Selon les documents réglementaires, le salaire de base de Barra s’élève à 2,1 millions de dollars, tandis que ses actions et bonus en actions ont progressé de 11 % pour atteindre 21,6 millions. Cependant, sa rémunération liée aux bonus non liés aux actions a chuté de 26 %, limitant ainsi son gain potentiel.
Un détail surprenant : Barra n’était pas la dirigeante la mieux payée chez GM. Sterling Anderson, directeur produit, a empoché 40,3 millions de dollars, principalement sous forme de bonus de bienvenue après son recrutement depuis Aurora Innovation, une entreprise spécialisée dans les technologies autonomes.
Mark Reuss, président de GM, a touché 19,3 millions de dollars (+4,6 %), tandis que Paul Jacobson, directeur financier, a vu son salaire augmenter de 5,5 % pour atteindre 13,8 millions.

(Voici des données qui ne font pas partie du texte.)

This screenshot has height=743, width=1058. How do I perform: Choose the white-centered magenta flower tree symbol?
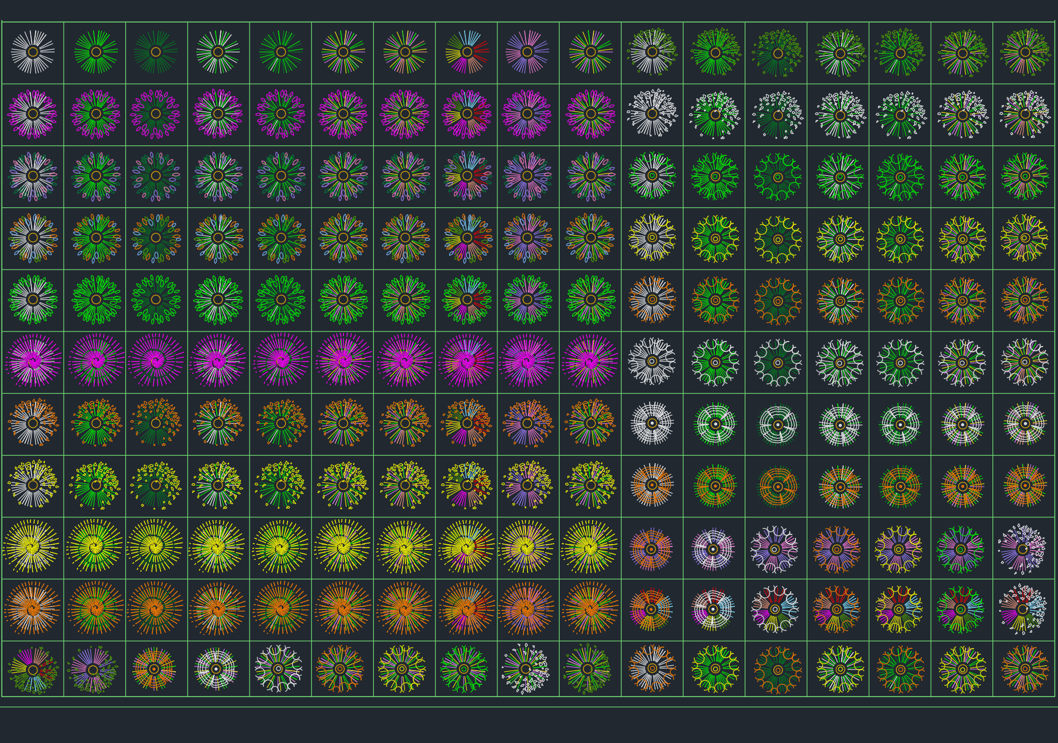[x=33, y=114]
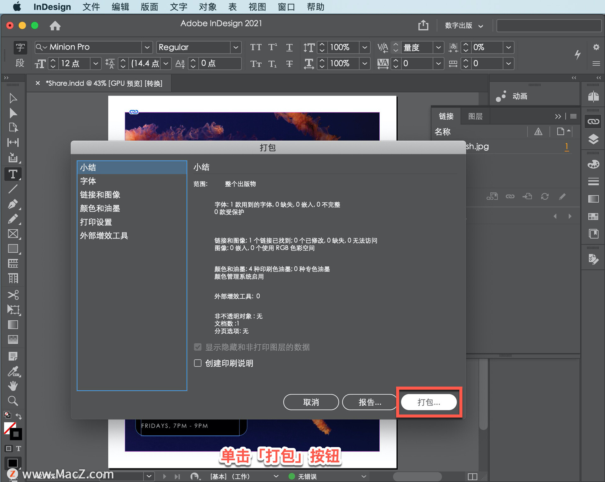Screen dimensions: 605x482
Task: Click the share document icon
Action: tap(423, 25)
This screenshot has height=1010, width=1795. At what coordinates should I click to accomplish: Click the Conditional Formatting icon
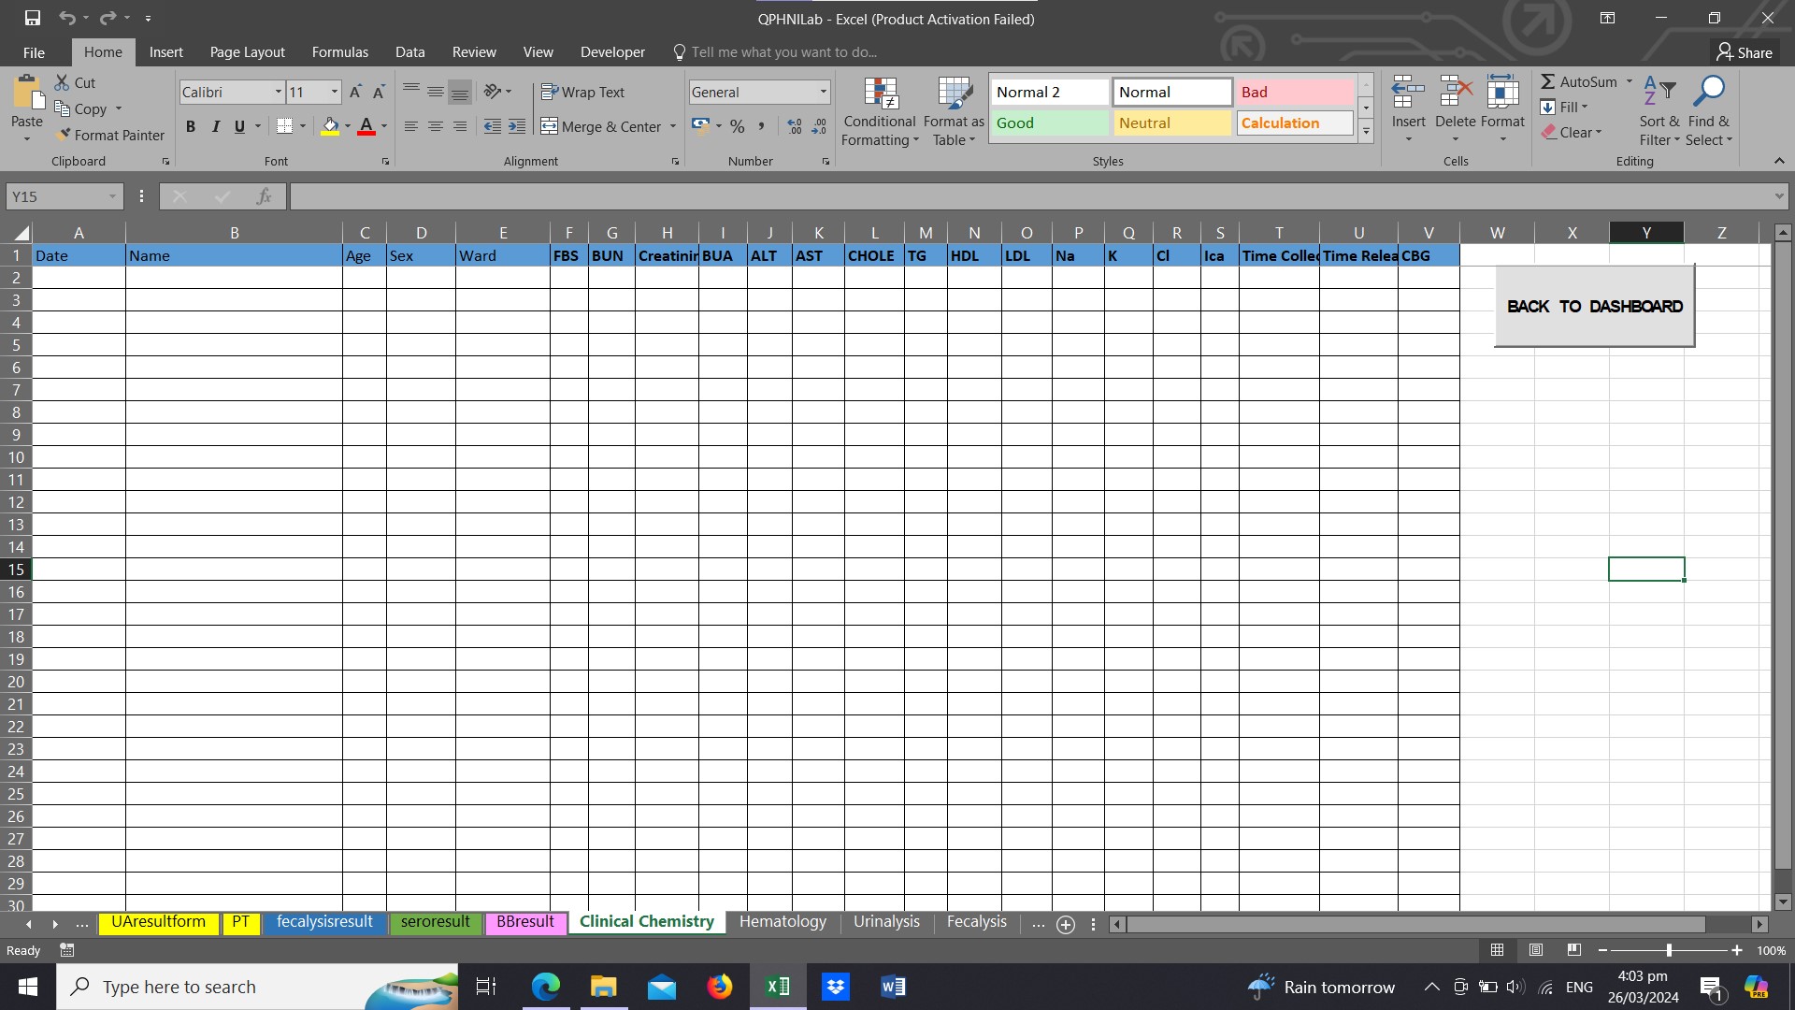point(880,94)
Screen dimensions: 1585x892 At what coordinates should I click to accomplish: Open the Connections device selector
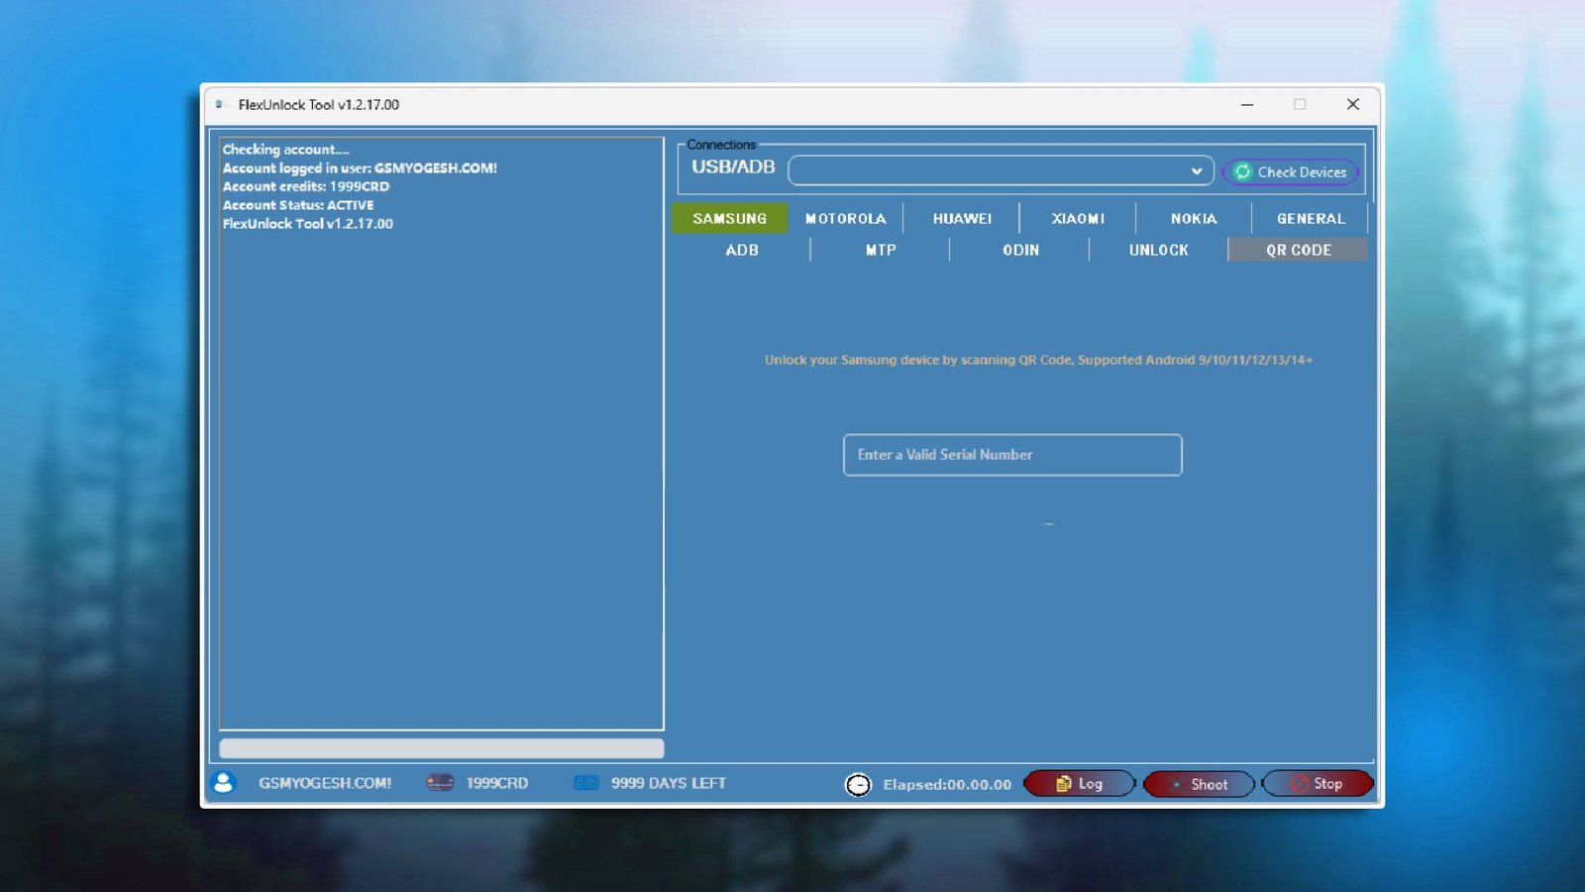tap(1001, 170)
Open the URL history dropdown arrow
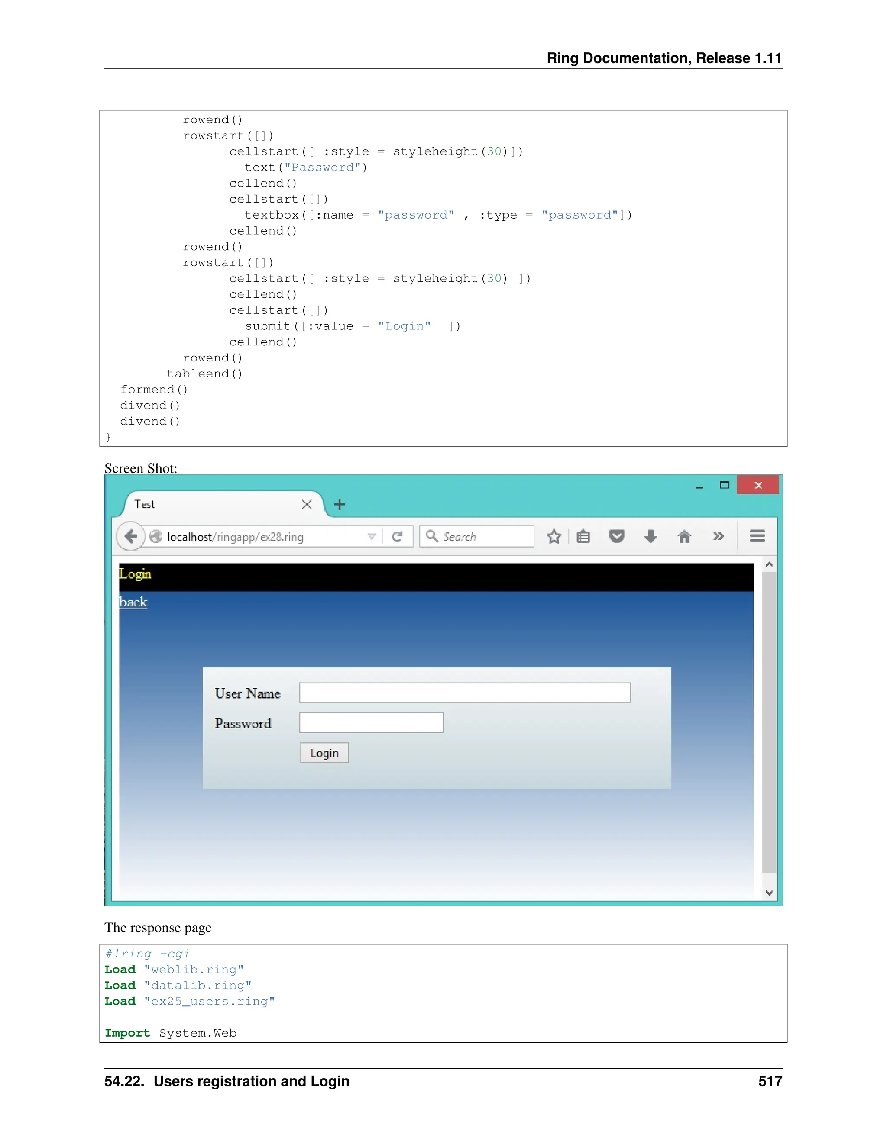This screenshot has width=887, height=1147. (x=372, y=536)
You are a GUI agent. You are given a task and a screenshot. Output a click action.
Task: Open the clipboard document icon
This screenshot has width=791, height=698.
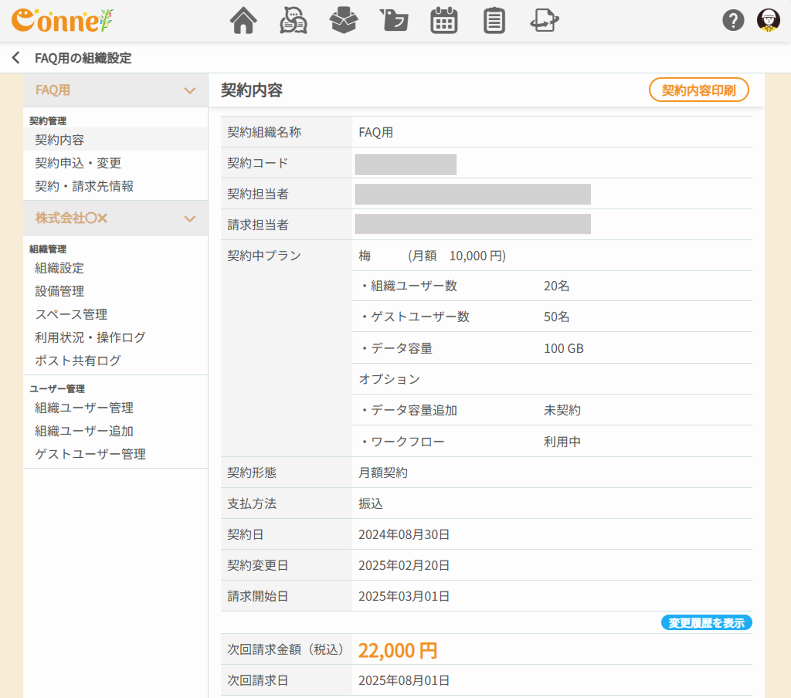(494, 21)
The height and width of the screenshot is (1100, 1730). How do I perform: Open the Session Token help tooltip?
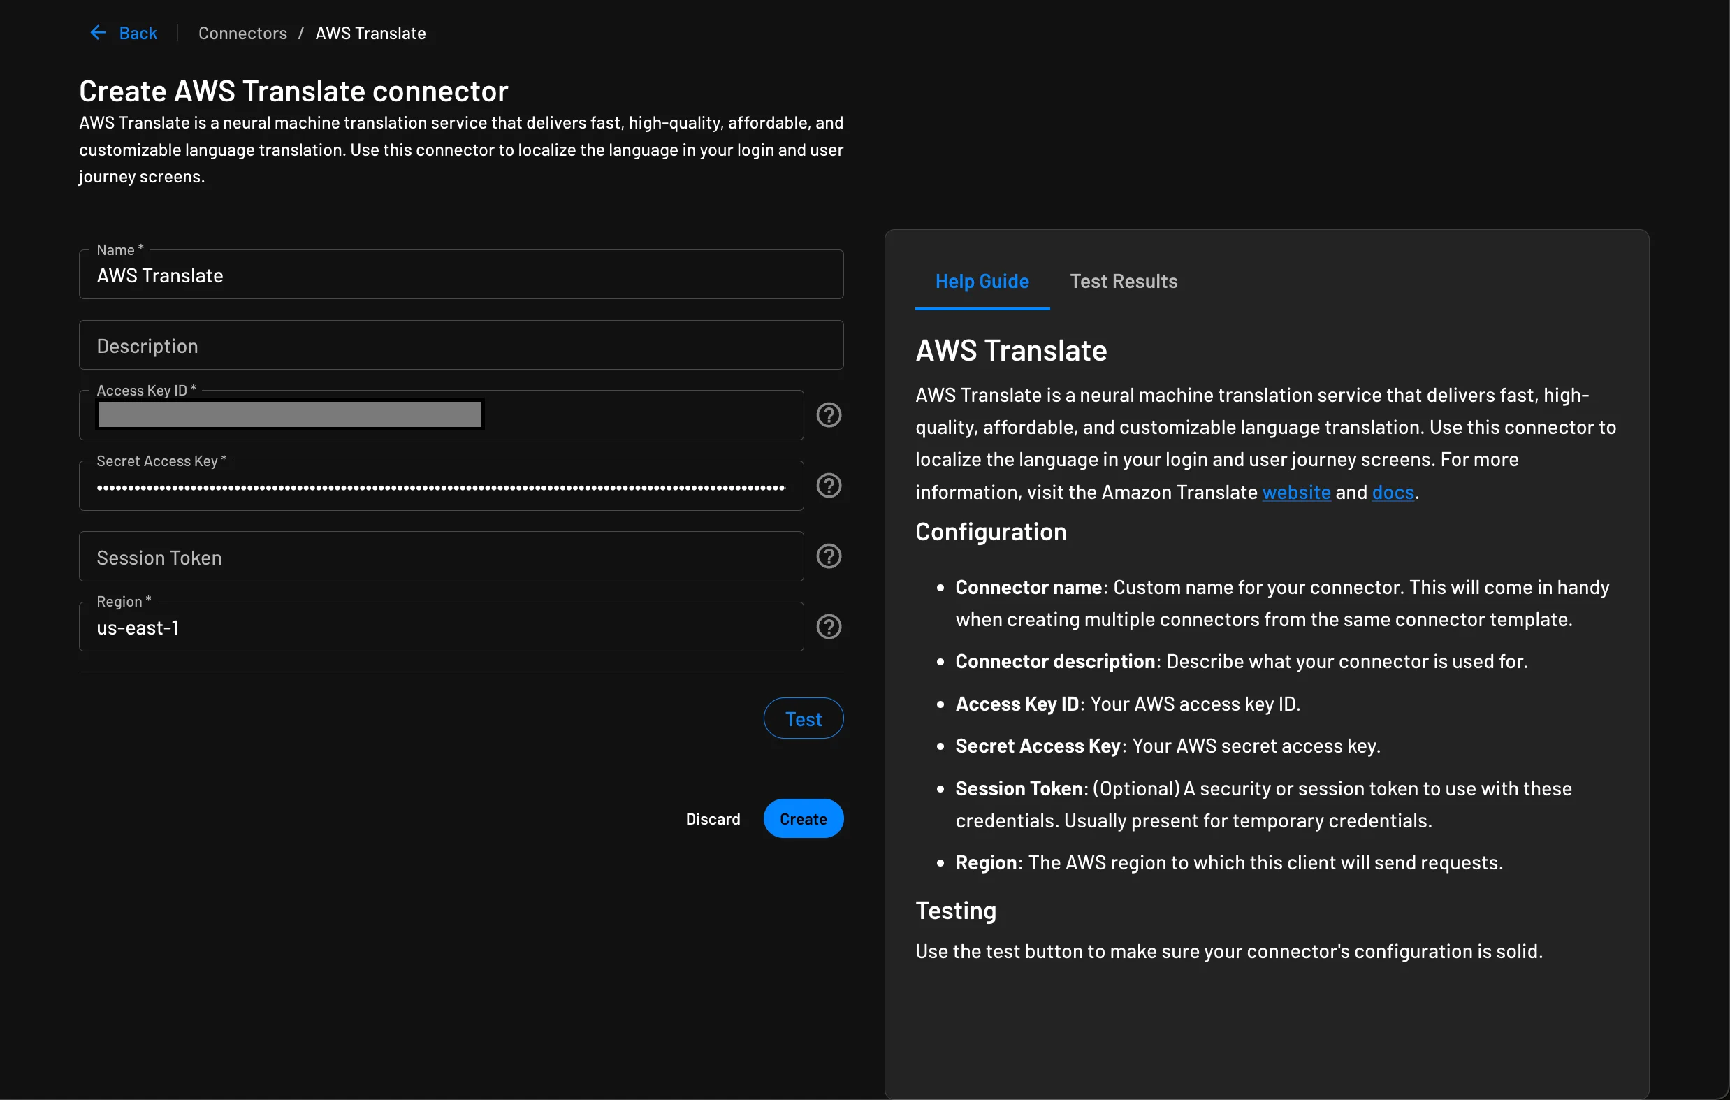[828, 555]
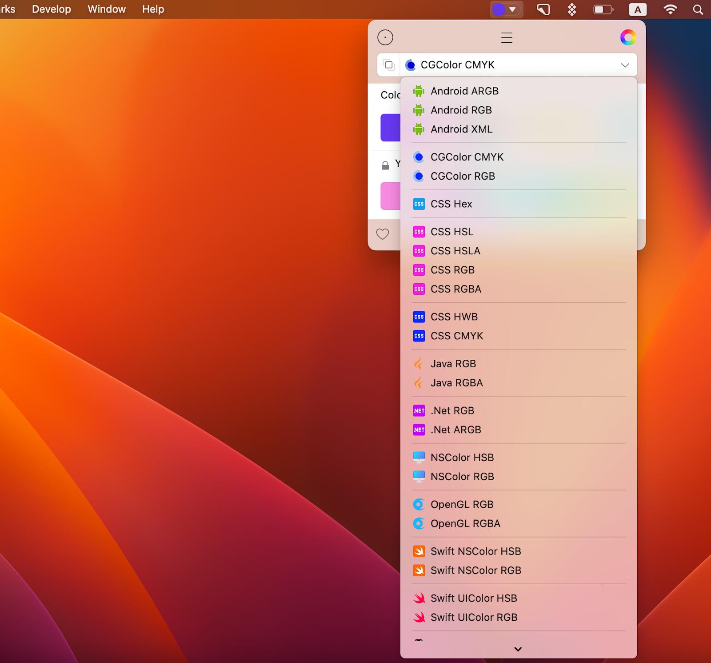Screen dimensions: 711x663
Task: Open the color wheel system picker
Action: tap(628, 38)
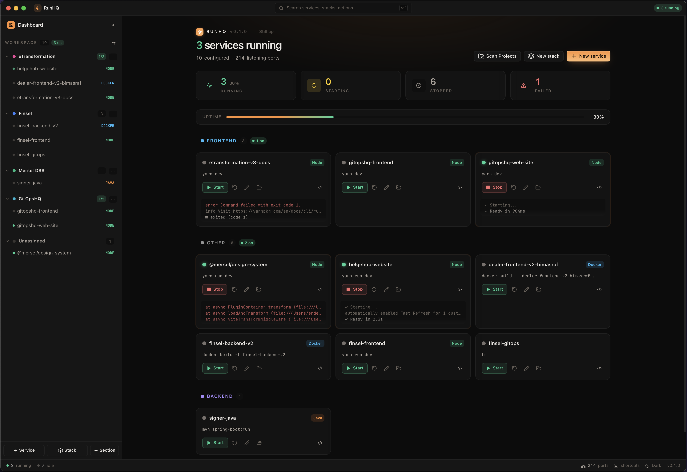Open the eTransformation stack more-options menu
This screenshot has width=687, height=472.
(x=113, y=57)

Ford : Jim Farley profite d’un changement de règles pour toucher 27,5 millions
Ford a enregistré une perte historique de 8,2 milliards de dollars en 2023, sa pire performance depuis 2008. Pourtant, le PDG Jim Farley a vu sa rémunération bondir de 11 % pour atteindre 27,5 millions de dollars.
La clé de cette hausse ? Un changement des critères de bonus. Ford a élargi ses objectifs de vente pour inclure les véhicules hybrides, et non plus uniquement les véhicules 100 % électriques. Cette modification a permis à l’entreprise de dépasser ses cibles de ventes électrifiées, justifiant ainsi la rémunération record de Farley.
Un porte-parole de Ford a défendu cette décision, soulignant que la rémunération de Farley reflétait la performance globale de l’entreprise, avec un rendement total pour les actionnaires de 42 %, incluant les dividendes. Il a également précisé que les coûts imprévus, comme les tarifs douaniers, n’avaient pas été exclus des calculs des bonus.
Stellantis : un revers de 26 milliards pour un PDG à 6,37 millions
Stellantis, troisième géant automobile américain, a subi un revers de 26,2 milliards de dollars en raison de ses investissements excessifs dans les véhicules électriques. Antonio Filosa, PDG du groupe, a touché une rémunération totale de 6,37 millions de dollars pour l’année 2023, bien qu’il n’ait occupé ce poste que durant le second semestre.
Une tendance inquiétante ?
Ces rémunérations records surviennent alors que les trois constructeurs peinent à rentabiliser leurs investissements dans les véhicules électriques. Les pertes colossales et les révisions stratégiques soulèvent des questions sur la gouvernance et la transparence des rémunérations des dirigeants dans un secteur en pleine mutation.